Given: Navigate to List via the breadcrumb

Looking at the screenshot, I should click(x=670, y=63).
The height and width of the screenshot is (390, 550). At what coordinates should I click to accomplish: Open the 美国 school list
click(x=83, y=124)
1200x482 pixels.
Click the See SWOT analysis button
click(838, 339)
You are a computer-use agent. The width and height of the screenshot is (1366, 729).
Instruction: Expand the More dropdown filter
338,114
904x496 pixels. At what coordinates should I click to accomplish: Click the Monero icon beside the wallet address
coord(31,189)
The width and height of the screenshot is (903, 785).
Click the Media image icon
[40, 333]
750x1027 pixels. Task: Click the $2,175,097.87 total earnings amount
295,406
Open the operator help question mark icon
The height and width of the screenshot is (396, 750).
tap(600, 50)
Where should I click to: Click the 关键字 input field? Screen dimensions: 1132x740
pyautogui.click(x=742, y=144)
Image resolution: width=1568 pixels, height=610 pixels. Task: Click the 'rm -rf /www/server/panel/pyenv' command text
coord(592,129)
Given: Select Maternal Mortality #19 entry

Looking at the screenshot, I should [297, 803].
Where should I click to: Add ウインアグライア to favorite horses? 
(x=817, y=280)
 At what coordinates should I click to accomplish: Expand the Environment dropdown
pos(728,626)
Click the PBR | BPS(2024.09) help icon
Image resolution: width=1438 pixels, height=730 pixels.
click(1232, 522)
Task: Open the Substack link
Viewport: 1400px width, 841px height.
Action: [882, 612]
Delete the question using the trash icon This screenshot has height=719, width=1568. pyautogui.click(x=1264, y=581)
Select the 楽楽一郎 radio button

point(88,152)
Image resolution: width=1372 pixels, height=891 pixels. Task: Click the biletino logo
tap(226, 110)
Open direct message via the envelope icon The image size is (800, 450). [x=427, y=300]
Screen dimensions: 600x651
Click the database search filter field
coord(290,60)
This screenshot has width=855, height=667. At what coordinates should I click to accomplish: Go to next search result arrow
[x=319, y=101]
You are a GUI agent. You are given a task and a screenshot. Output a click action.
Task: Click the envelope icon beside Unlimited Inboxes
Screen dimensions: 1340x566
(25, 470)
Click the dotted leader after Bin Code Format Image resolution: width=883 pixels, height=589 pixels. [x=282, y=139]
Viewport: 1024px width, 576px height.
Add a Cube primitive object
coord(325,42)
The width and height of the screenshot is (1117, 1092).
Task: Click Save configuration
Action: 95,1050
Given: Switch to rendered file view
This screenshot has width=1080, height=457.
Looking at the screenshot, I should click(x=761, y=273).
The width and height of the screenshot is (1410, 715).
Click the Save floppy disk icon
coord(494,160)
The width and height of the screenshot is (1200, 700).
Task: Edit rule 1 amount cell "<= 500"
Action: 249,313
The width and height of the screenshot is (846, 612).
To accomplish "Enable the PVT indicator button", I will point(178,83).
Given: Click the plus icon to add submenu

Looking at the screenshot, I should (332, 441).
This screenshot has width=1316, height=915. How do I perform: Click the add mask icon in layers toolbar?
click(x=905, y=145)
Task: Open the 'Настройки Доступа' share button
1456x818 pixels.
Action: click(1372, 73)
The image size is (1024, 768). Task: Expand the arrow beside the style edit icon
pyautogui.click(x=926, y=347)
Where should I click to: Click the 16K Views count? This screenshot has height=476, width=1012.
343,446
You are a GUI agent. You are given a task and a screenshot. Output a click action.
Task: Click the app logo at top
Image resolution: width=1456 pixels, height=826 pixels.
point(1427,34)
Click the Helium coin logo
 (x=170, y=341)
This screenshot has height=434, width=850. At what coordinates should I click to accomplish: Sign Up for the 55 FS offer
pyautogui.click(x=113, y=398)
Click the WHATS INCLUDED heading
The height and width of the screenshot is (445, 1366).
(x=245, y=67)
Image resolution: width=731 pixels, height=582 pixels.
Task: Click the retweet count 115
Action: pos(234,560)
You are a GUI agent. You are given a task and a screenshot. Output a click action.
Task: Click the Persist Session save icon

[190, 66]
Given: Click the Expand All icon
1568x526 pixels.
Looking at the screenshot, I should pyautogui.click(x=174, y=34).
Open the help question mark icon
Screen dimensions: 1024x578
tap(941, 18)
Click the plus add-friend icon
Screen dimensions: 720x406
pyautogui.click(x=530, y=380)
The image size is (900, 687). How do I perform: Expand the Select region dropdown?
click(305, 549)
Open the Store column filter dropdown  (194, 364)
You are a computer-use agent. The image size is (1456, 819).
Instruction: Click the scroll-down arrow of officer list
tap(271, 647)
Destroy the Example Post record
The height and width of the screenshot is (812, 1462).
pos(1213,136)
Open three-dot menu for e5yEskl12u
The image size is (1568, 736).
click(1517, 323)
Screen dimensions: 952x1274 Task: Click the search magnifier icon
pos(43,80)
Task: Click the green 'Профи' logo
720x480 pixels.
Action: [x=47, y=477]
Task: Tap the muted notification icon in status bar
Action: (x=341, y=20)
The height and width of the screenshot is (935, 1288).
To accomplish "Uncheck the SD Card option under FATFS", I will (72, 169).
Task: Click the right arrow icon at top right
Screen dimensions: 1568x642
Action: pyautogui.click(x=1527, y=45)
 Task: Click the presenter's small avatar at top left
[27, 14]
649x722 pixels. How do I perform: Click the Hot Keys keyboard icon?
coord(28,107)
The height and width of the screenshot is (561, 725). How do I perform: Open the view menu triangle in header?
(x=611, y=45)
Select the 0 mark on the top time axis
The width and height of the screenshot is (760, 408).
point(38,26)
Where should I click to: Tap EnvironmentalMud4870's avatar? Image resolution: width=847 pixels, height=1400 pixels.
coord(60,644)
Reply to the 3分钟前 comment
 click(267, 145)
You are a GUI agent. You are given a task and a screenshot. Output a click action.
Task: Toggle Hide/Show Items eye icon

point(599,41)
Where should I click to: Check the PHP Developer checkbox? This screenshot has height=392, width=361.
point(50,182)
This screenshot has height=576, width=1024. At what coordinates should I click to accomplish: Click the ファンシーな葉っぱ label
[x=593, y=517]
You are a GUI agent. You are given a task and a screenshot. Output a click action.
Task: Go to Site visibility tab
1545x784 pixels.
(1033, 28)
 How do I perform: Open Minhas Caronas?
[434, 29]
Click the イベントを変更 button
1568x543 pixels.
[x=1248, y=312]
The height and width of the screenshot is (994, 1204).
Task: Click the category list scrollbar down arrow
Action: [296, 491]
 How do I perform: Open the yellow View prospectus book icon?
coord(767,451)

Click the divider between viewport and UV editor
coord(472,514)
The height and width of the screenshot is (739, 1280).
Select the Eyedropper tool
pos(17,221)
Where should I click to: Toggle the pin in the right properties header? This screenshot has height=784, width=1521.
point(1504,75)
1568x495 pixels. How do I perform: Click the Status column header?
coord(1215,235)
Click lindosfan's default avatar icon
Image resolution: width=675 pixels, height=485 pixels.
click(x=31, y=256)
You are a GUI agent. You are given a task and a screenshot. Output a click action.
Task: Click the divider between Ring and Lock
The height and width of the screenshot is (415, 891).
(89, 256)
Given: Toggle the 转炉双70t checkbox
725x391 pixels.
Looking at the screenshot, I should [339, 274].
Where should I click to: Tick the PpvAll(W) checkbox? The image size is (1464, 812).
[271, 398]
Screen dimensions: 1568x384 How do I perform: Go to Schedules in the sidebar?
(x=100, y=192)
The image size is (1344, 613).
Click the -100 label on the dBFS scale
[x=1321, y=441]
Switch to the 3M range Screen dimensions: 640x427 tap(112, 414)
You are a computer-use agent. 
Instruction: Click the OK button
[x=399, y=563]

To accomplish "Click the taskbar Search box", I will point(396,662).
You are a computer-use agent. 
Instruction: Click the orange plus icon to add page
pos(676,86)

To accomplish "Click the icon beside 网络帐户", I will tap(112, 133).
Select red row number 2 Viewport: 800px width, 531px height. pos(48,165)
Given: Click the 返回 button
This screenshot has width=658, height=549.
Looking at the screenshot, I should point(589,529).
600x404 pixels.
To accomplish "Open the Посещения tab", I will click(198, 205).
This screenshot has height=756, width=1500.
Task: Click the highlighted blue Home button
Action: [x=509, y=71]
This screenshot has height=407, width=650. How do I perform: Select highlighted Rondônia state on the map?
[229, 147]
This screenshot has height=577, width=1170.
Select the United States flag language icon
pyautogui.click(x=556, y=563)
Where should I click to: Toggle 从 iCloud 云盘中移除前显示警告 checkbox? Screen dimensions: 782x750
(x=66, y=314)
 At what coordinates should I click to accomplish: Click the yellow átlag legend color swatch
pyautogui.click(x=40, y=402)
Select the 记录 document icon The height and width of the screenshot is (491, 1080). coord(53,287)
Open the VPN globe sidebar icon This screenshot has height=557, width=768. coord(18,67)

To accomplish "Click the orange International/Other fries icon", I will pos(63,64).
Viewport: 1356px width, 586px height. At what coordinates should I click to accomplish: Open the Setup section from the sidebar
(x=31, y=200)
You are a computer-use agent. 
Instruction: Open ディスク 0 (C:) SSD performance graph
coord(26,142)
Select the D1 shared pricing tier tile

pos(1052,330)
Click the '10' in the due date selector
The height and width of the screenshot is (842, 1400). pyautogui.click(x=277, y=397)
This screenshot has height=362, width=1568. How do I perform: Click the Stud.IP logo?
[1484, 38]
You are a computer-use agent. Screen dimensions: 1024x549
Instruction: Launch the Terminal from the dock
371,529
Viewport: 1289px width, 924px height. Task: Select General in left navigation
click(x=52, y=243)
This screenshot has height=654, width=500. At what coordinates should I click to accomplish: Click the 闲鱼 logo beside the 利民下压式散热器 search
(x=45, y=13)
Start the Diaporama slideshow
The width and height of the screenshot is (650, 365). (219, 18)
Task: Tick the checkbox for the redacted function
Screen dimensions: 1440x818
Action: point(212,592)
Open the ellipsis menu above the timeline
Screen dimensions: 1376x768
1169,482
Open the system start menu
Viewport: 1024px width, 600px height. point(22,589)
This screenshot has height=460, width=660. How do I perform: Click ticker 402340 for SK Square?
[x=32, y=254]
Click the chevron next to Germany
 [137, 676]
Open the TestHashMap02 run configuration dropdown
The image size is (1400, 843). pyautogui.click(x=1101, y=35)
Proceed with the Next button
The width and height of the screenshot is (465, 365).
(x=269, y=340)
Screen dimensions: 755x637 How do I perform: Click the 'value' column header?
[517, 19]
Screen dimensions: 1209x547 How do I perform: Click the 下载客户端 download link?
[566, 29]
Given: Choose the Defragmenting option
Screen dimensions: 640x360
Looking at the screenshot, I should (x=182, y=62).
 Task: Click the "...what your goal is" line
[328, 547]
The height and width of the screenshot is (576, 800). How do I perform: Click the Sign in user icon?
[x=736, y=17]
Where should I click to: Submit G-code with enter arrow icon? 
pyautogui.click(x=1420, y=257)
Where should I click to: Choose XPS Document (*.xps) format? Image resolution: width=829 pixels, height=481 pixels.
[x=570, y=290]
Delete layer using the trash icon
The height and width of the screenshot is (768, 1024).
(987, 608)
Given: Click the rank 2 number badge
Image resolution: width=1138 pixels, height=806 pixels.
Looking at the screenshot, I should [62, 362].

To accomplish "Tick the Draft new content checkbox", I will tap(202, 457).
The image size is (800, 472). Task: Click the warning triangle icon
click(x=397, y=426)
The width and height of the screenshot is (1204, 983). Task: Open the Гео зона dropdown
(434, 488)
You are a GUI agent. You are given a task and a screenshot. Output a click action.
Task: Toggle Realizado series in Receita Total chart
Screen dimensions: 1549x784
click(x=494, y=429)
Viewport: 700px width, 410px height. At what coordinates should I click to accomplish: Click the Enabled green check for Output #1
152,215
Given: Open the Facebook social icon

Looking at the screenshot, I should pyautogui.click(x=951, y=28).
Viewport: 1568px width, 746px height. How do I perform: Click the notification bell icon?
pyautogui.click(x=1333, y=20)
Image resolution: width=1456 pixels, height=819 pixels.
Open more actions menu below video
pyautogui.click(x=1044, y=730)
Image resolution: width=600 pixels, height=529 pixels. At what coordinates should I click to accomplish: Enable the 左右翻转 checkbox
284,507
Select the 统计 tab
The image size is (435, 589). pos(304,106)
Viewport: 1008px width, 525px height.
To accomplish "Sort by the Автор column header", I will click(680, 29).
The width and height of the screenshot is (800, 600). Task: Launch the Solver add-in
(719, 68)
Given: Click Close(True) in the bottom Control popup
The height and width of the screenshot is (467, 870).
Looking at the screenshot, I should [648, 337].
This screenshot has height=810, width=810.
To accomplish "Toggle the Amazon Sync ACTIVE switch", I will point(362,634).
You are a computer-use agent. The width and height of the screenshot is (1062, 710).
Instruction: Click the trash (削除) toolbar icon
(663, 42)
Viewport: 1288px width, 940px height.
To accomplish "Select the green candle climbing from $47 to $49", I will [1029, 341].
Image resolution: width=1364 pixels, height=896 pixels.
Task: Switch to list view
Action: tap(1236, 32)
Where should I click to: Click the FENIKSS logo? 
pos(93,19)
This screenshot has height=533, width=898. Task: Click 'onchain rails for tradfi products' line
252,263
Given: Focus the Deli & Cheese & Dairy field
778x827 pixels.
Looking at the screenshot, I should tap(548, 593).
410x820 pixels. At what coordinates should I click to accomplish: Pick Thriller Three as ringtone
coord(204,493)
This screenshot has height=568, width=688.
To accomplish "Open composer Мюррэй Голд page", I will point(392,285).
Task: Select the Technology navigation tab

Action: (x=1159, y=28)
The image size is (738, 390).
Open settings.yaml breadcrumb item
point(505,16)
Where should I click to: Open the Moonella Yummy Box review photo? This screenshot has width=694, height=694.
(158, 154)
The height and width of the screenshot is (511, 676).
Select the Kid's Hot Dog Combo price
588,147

--*--

What you need to do → Give the text from the line with "Task: Click the presenter's" up to and including the line with "click(267, 145)" as a Markdown table, leaving out blank lines. Use two columns: Line for the number and Text for the line itself.

Result →
| Line | Text |
|---|---|
| 1 |  Task: Click the presenter's small avatar at top left |
| 2 | [27, 14] |
| 3 | 649x722 pixels. How do I perform: Click the Hot Keys keyboard icon? |
| 4 | coord(28,107) |
| 5 | The height and width of the screenshot is (561, 725). How do I perform: Open the view menu triangle in header? |
| 6 | (x=611, y=45) |
| 7 | Select the 0 mark on the top time axis |
| 8 | The width and height of the screenshot is (760, 408). |
| 9 | point(38,26) |
| 10 | Where should I click to: Tap EnvironmentalMud4870's avatar? Image resolution: width=847 pixels, height=1400 pixels. |
| 11 | coord(60,644) |
| 12 | Reply to the 3分钟前 comment |
| 13 |  click(267, 145) |